Publicity and Promotion

It is dangerous to let the public behind the scenes. They are easily disillusioned and then they are angry with you, for it was the illusion they loved; they do not understand that what interests you is the way in which you have created the illusion. Anthony Trollope ceased to be read for thirty years because he confessed that he wrote at regular hours and took care to get the best price he could for his work.


 Beware the highly publicized autograph session at bookstores. It is terribly embarrassing to sit behind a tall stack of your own books for two hours while customers sidestep your table, throwing sneaky or hostile glances, en route to selecting an armful of cookbooks, diet books, and how-to books written by total strangers.


There's nothing that puts the audience to sleep faster than an author reading his nonfiction prose. Yes, she/he can illustrate her/his talk with a few well-chosen paragraphs, but if you read five pages, expect snores. Of course, we expect writers of fiction to read. We want to hear their voices read their voices, but they should not read endlessly. . . . And we generally find that the bigger the author, the more pleasant he or she is. It's the insecure ones that complain about the number of books in the store or that the bookstore failed to bring in a large enough audience.
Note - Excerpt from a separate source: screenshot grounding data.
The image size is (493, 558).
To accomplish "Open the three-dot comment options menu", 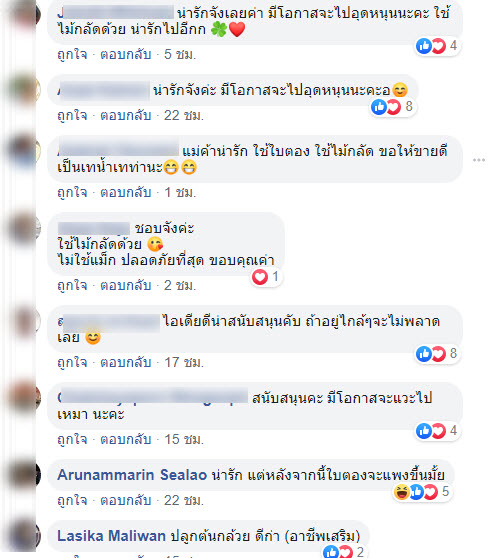I will click(x=479, y=160).
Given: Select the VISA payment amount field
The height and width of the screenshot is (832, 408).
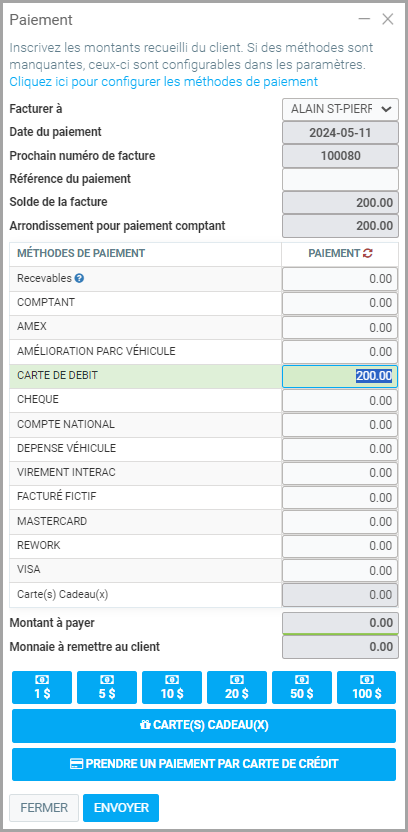Looking at the screenshot, I should 340,571.

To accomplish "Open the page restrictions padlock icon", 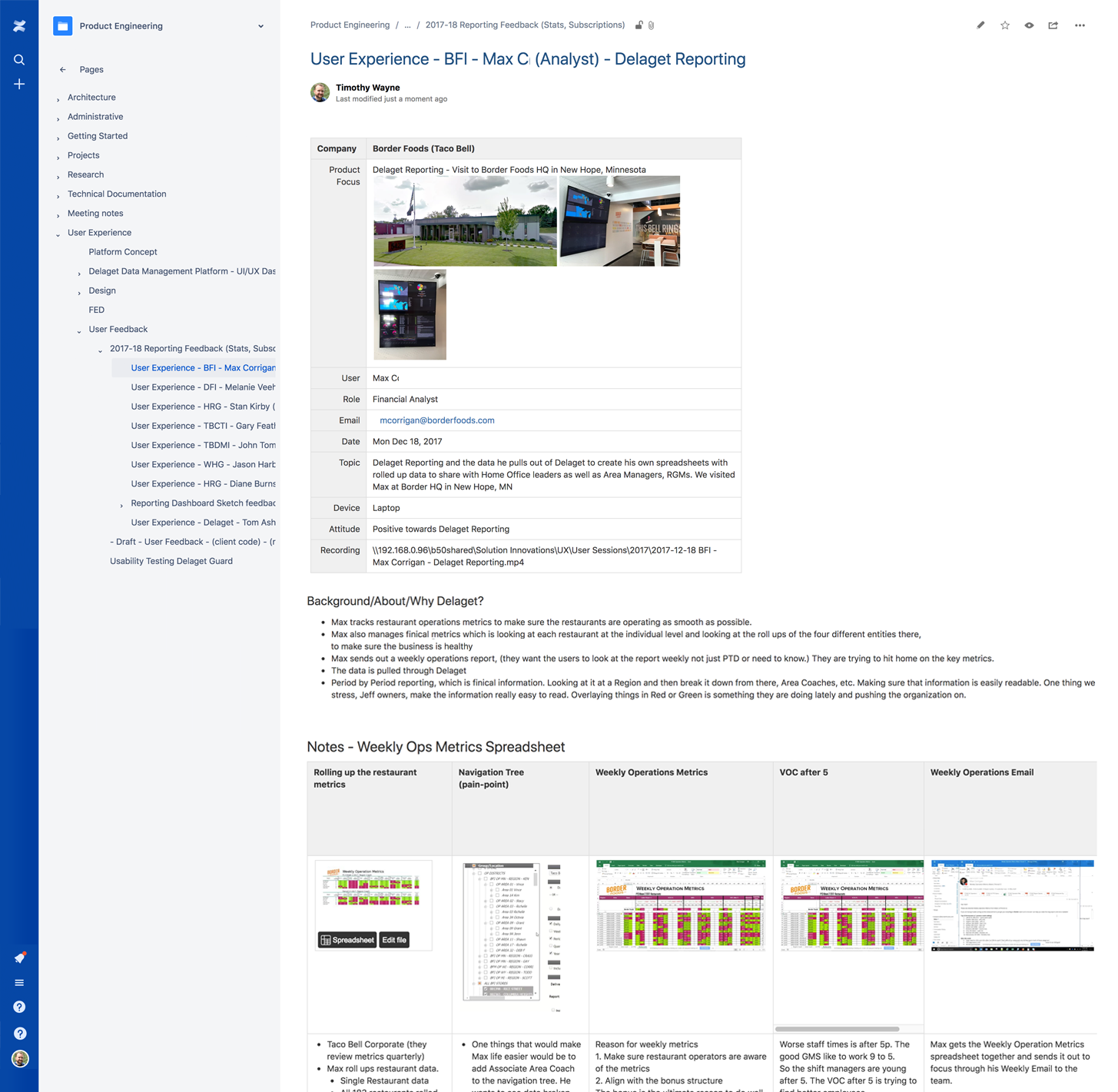I will click(x=639, y=25).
CARLA COHEN (Co-owner, Politics & Prose Books)

I am convinced as a member of the reading public that bad [author] photographs are bad business. I have been put off reading books, which otherwise looked rather attractive, by the puss of the author printed on the back of the dust cover.


If you ever write something, and it is reviewed, and the review includes a photo of you, and both the photo and the review are bad, you will find that the photo is more painful.


Be completely clear within yourself about the purpose of the publicity, tour, speech, signing, etc. If you still think it’s worthwhile, give it your best shot, and quit as soon as politely possible.


To promote a book you are expected to get it up eight or ten times a day, sometimes in Philadelphia.